The next strong influence to impact my spiritual journey was the concept of physchic or divine healing. This was first introduced to me when I met Peter, my future husband. I was 16 years old. We were typical high school kids, getting to know each other and going out on dates. His mother was a teacher at our high school and I knew her well, and eventually I was invited for dinner and introduced to the rest of the family. I soon discovered that his family belonged to the local Christian Science Society. I had never heard of that religion, and in the beginning I confused it with L. Ron Hubbard's Church of Scientology. Uh uh, not the same thing at all. As time passed and I realized that I would probably marry a Christian Scientist, I figured I'd better find out something about the religion.

I learned that the First Church of Christ, Scientist was founded by Mary Baker Eddy in Boston , Massachusetts in 1879. Mrs. Eddy wrote a book entitled Science and Health with Key to the Scriptures, which was intended to be read in conjunction with the King James version of the Bible. If you're interested in learning the full and official explanation of why and how the religion came to be, please consult the Church's official website.

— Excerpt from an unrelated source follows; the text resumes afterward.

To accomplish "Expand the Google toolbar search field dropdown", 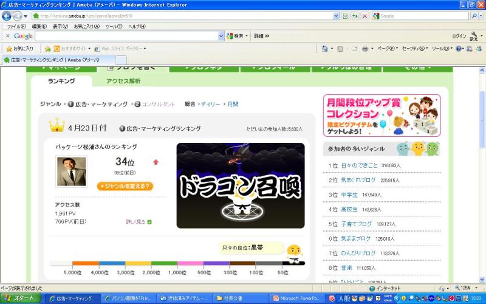I will [221, 36].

Each day Christian Scientists all over the world read the same "lesson", which is made up of verses from the Bible and companion paragraphs from Science & Health, as predetermined by the Mother Church in Boston. There are no ministers in the church, but instead First and Second Readers, who at Sunday service, read aloud to the congregation all of the passages that had been preselected for each day of the previous week, so if you didn't do your daily readings, you hear them all at the following Sunday service. It's a very comfortable service without all of the dogma I'd come to dislike in my own religion.

In a nutshell, Mrs. Eddy believed that God was omniscient and perfect, and if Man was made in God's image, then physical illness could not exist in Man either. Most devout Christian Scientists do not consult doctors when they are ill. Instead, and often very successfully, they use their faith in God to aid in healing any physical ailments they may contract.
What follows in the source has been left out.